It didn't occur to me that such a policy would follow the vim
list when it became hosted on web-enabled group host'er like
google-groups. 

I'm not sure how the text you include below is insulting.  It
was meant in truth.  If you are unable to read my HTML posting,
rendered in HTML, I felt you would be deprived, as it was well formatted
and I spent a large block of time over 3 days composing it.

I DID, despite the comments of those ignorant of email structure,
post it in plaintext as well as in HTML. 

I  *felt*  that those who read the plain text version were deprived. 
(Using the hyperbole of them being in a electronic 3rd world
that only has tty terminals to display text, instead of monitors
that can display proportional fonts).

How is it that, "my" feeling, that someone who is reading "my" email,
only in plaintext, when I put such effort into the HTML formatting, is
insulting? 

The plaintext version comes *first* in the email.  Those who read the
email in HTML, CHOSE, to do so.    How is that *my* fault?

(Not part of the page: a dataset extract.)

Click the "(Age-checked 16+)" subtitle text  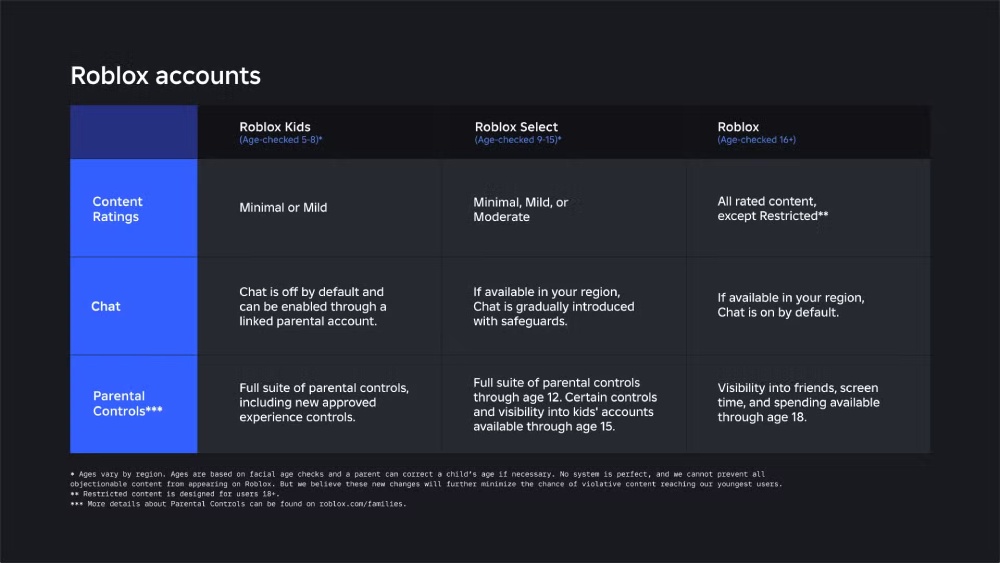756,140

In T-Bird, and *even* MS-Outlook, you can configure email reading
to only look at the plain text portion of messages.  If you choose to
let emails be displayed, then it is your *choice* to do so.  This is what
the RFC standards are for -- they have alternate parts for alternate display
devices. 


How was it decided that the list policy would ignore or not allow for
RFC standard email?

Perhaps that decision needs to be re-examined?

And -no-, I'm not saying you open the door to flash-enabled players or
embedded music, or animations.  Well, I could see embedding a video
of how a user wants a Vim feature to work or even a 'howto use VIM',
video, and how simple the GUI is to use...or something similar, but it
would be an exception to the rule -- I always have "no-script" and
"ad-block" running by default -- even hacked them to install in T-bird
after I installed a -web-browser extension in T-bird.  This stuff isn't
rocket science -- Tbird blocks remote images unless you allow them
and blocks scripts as well.  It's been in 'one form or another' since
the mid
80's.

Maybe I'll get time to get to some other responses -- but this email isn't
the venue... (it would too easily be missed).

-l





Glen Pfeiffer wrote:
> On Thu Sep 10, 2009 at 07:58:03PM -0700, Linda W wrote:
>   
>> (If you can't read this *_in HTML_*, you are deprived, and 
>> maybe, in the internet "3rd world", my condolences, as 
>> documents structure can't be properly represented in plain 
>> text, (unless your eyes have built-in XML/HTML or LaTeX code 
>> interpretation).
>>     
>
> Not only did you ignore the list policy, but you insulted those 
> who created it, follow it, and like it. That doesn't seem like a 
> very intelligent way to go about it.